The report said after several good years, economic growth in West Africa stagnated at 0.5% in 2016.
The decline in the price of raw materials and the unimpressive performance of Nigeria, which alone accounts for about 70% of the sub region’s GDP, were some of the key factors identified as responsible for stagnation.
Marie-Laure Akin-Olugbade, Deputy Director General of the African Development Bank for West Africa, identified job creation, especially for young people as the big challenge for the sub-region.

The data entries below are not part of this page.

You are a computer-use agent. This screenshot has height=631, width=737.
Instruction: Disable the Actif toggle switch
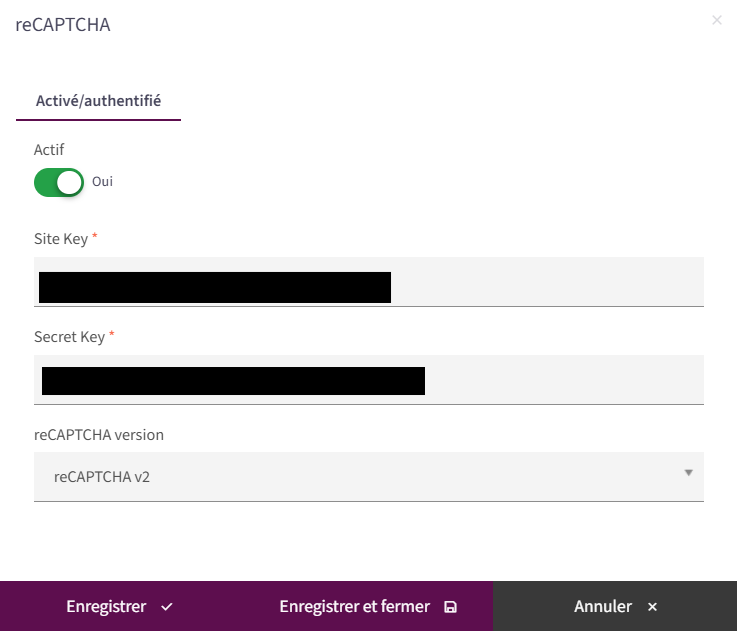[x=59, y=182]
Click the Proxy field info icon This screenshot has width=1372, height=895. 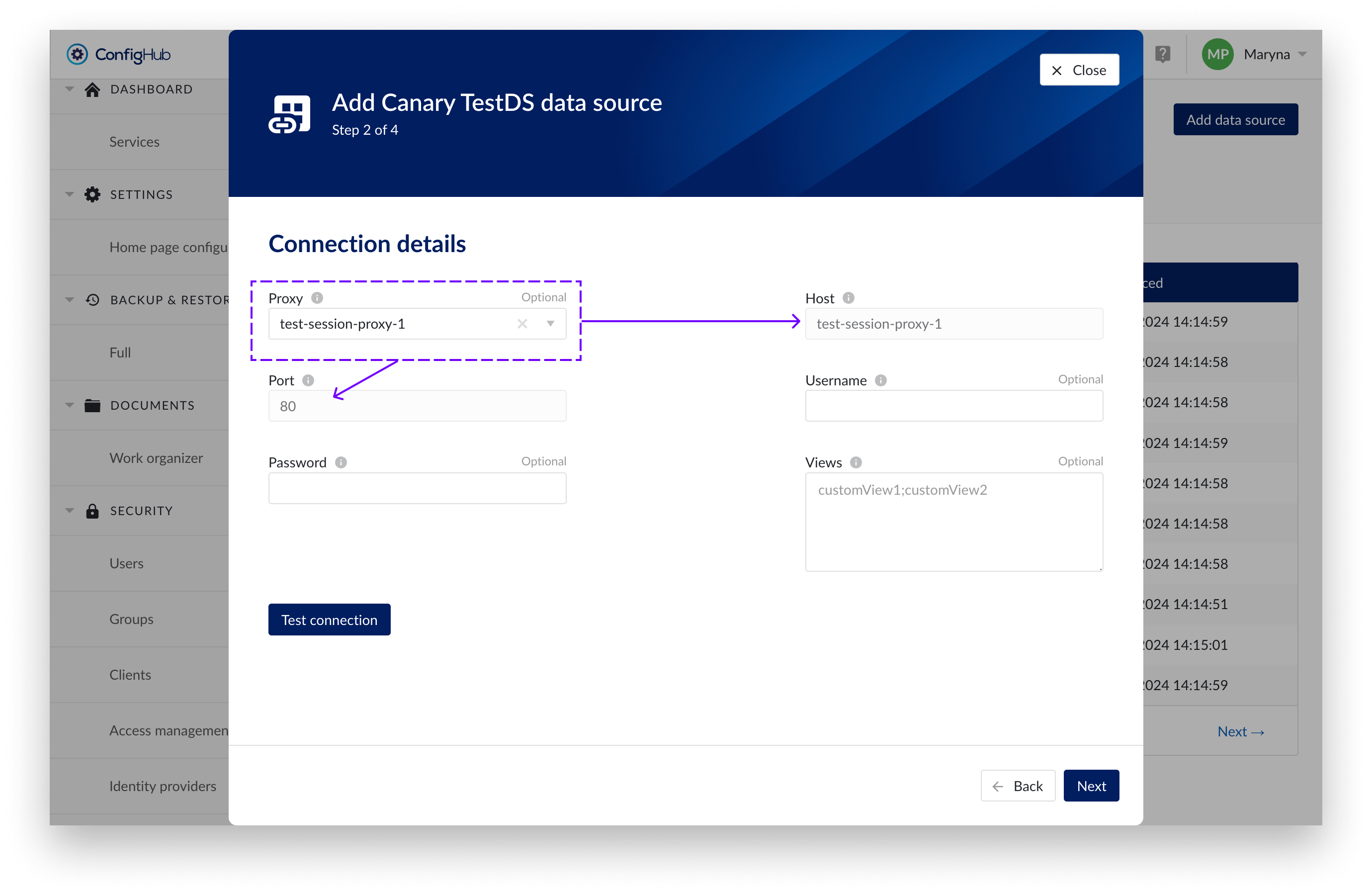317,297
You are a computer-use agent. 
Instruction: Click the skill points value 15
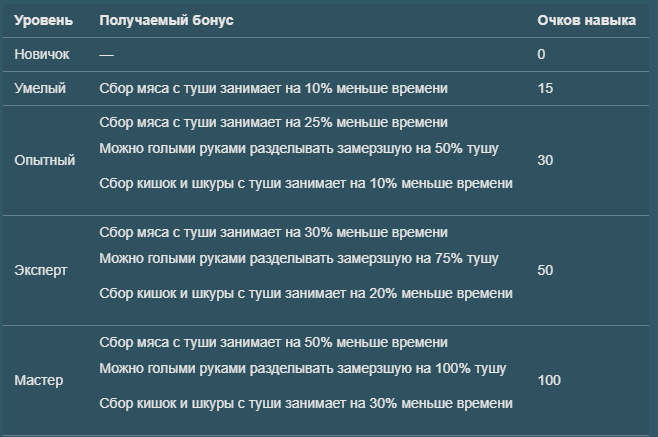[545, 88]
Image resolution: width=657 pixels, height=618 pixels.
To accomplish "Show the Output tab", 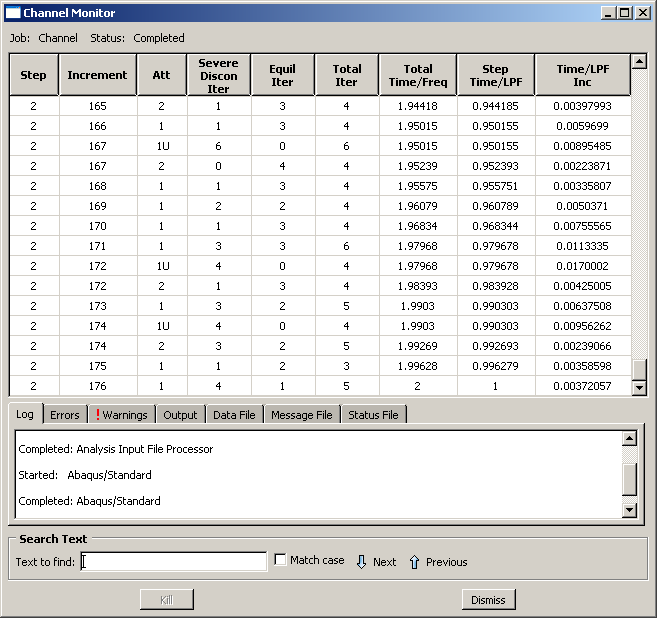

“The 2018 Regional Economic Outlook for West Africa presents a comprehensive analysis of the economy and the labor market of 15 countries, focusing on macroeconomic stability, employment and poverty of the population living in West Africa. Let us not forget that some of the countries in this sub-region are facing enormous security challenges,” she said.

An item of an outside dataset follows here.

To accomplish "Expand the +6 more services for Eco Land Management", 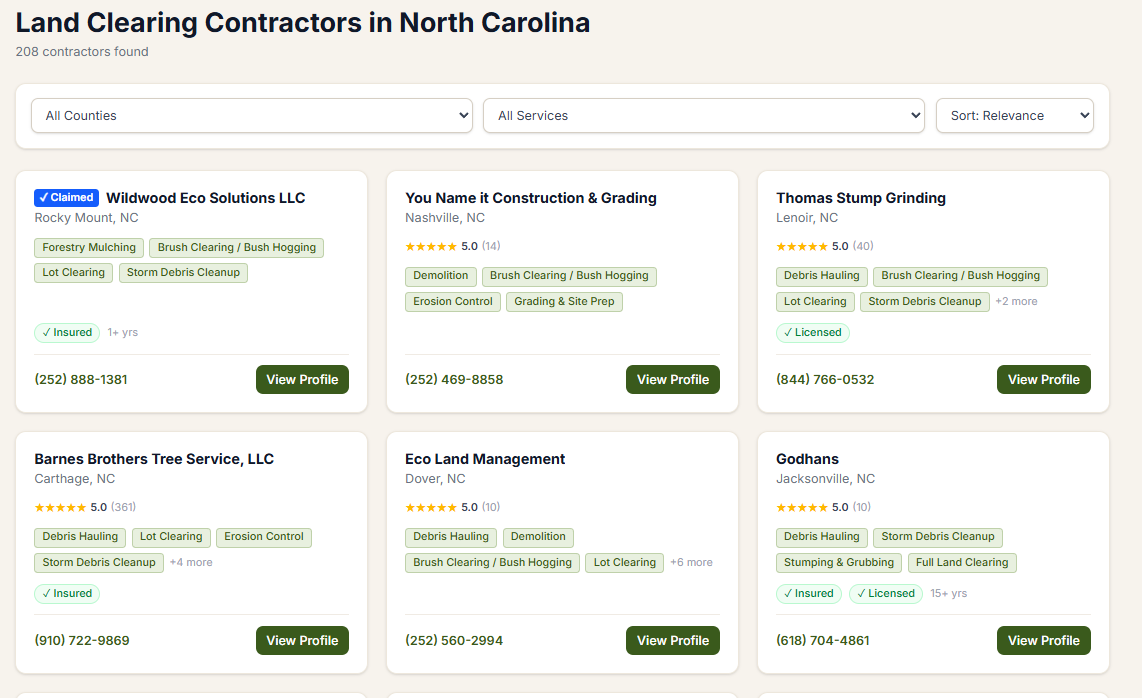I will (691, 562).
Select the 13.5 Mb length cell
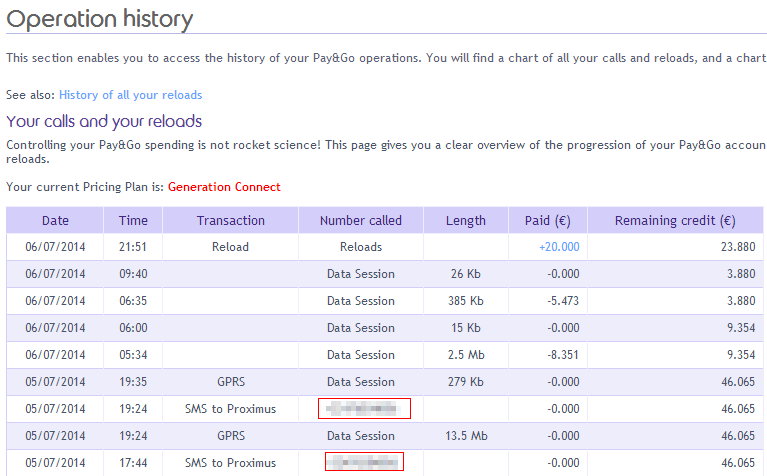The width and height of the screenshot is (767, 476). pyautogui.click(x=465, y=436)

The regional economic studies were released in Tunis (North Africa), Abidjan (West and Central Africa), Nairobi (Eastern Africa) and Pretoria (Southern Africa).
“By offering regional approaches for the first time, we want to leverage the Bank’s expertise and give more depth of analysis and relevance to this publication,” said Celestin Monga, Chief Economist and Vice President of the African Development Bank’s Economic Governance and Knowledge Management.
On the North Africa, the report said the region ended 2017 with growth of 4.9% of real GDP, up from 3.3% recorded in 2016. The region’s economic performance is above a 3.6% average for the continent. Overall, growth in the North Africa region was fuelled by new high value-added sectors such as electronics and mechanics, as well as private and public consumption. The region’s outlook remains positive for 2018 and 2019, on account of structural reforms. Growth in North Africa is expected to reach 5% and 4.6% respectively in 2018 and 2019.
According to Nnena Nwabufo, the Bank’s Deputy Director General for the East Africa Region, the East African Economic Outlook highlights a number of policies that member countries must implement to transform their economies.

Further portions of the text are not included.